_Aim_:
How many of the lines below contain the string "number", with case counting? Reply with the count alone.

_Exercise inputs_:
- - - -
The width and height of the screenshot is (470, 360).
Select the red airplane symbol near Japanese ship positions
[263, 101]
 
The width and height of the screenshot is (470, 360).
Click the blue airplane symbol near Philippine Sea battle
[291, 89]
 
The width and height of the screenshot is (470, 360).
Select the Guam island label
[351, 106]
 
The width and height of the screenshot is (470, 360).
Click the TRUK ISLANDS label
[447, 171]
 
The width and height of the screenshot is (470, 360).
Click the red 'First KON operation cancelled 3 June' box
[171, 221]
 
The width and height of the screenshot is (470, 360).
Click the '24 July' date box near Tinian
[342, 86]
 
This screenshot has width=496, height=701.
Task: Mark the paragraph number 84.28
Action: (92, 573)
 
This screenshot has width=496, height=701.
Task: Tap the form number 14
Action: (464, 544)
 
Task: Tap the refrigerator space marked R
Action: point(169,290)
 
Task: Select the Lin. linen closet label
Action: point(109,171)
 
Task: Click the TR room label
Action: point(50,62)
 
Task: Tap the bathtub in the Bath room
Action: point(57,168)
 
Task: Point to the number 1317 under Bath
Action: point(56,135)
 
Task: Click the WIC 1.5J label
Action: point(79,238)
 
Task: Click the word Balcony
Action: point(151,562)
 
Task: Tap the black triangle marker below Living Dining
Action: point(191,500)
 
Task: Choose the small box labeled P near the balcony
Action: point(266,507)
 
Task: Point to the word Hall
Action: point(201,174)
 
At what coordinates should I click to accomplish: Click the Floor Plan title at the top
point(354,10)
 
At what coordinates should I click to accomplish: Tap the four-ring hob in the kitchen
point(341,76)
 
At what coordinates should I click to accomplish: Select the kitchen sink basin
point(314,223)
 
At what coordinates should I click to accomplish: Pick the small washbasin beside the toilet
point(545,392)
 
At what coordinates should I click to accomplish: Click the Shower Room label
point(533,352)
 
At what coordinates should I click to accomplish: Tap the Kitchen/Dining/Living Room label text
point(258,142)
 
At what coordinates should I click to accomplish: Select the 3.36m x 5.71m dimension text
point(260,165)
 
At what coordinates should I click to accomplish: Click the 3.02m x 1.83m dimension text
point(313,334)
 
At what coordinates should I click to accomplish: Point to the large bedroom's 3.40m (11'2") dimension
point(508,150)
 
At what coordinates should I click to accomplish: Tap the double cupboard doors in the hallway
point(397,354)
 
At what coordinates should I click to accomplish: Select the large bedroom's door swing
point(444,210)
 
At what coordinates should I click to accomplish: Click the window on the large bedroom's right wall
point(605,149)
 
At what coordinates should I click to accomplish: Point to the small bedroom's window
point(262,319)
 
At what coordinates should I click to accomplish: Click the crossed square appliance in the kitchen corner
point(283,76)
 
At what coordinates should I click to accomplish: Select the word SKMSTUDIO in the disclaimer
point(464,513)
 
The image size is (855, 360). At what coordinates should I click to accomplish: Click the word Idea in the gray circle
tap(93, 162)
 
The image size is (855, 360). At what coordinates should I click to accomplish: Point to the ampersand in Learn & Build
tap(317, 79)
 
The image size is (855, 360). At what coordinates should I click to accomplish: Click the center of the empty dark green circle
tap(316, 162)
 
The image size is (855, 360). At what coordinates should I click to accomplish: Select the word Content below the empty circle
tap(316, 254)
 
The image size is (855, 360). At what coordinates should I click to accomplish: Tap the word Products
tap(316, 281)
- - - -
_Output_:
3